The most common and popular method of landscape irrigation is sprinklers, which are also the only practical way to water lawns and large trees. Installed underground systems and hose-end sprinklers are the two basic types.
Underground systems are effective and very convenient, but they’re expensive to purchase and generally must be installed professionally. Professional landscape irrigation system installers must be licensed by the Louisiana Department of Agriculture and Forestry. Ask to see a copy of their license to make sure the company or individual that installs your system is reputable and knows what they are doing.
Most home gardeners use hose-end sprinklers. They are less expensive and do not require professional instillation. But they’re inconvenient to use because they must be moved to cover large areas and generally must be picked up after use.

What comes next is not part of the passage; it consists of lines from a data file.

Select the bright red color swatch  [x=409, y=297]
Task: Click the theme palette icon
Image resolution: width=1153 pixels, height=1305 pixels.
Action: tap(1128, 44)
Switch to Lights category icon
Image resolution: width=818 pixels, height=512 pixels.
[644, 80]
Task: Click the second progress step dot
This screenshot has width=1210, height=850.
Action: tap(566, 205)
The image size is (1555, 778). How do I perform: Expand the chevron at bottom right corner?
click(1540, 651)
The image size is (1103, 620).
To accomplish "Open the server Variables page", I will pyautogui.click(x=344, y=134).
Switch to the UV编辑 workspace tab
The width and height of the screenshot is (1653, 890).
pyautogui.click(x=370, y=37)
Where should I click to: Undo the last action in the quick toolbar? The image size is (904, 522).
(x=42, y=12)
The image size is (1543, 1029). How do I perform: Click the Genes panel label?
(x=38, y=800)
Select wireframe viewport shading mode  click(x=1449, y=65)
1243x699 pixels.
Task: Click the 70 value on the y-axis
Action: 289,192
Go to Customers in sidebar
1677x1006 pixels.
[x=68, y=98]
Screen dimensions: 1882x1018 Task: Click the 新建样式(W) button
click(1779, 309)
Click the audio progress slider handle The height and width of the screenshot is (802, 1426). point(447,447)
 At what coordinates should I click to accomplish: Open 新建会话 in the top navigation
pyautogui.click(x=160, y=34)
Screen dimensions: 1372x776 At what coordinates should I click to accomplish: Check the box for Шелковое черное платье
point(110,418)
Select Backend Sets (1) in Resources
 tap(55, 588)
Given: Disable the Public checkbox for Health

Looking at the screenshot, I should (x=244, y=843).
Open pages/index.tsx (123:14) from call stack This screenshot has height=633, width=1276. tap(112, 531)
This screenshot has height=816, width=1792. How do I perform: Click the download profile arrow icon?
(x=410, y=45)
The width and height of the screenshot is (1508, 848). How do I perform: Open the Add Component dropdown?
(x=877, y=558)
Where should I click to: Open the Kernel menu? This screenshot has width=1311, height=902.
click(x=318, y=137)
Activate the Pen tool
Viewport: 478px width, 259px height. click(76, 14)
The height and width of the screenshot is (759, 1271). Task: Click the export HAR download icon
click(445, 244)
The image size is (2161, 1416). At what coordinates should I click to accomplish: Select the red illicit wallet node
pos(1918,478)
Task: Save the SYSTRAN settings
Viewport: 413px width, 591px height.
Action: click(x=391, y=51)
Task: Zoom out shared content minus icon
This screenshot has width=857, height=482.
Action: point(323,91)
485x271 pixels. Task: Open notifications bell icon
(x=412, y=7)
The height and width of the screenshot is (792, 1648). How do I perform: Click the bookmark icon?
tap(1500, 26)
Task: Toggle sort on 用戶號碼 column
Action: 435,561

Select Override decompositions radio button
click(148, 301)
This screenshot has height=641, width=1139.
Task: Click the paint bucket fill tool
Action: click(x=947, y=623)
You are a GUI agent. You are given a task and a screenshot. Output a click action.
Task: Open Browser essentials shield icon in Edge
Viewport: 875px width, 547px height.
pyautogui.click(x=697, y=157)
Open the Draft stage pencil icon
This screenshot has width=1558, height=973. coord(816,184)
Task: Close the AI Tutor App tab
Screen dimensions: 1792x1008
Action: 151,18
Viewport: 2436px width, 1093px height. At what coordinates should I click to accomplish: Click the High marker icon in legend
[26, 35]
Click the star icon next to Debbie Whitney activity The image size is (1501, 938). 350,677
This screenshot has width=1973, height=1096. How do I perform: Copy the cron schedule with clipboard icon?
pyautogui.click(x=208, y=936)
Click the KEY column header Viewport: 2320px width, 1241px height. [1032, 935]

To figure out how long to leave your sprinkler on to apply one inch of water, first, place several empty cans in the spray pattern of the sprinkler. Turn on the sprinkler and check the time. When about an inch of water has accumulated in most of the cans, check the time again. That’s how long it takes your sprinkler to apply an inch of water – and about how long you should leave it on to thoroughly irrigate an area.
The best check of how thoroughly an area has been watered is to go back about 15 minutes after watering and dig into the soil with a trowel. Did the water penetrate 6 to 8 inches? Check several places. This procedure also works to calibrate an installed irrigation system or hose-end sprinklers.
In some situations, such as on slopes and heavy clay soils, the water may need to be added even more slowly to reduce runoff. It takes water longer to penetrate heavy clay soils than light sandy soils. Run the sprinkler on for 10 to 15 minutes and off for 15 to 20 minutes until you’ve applied an inch of water.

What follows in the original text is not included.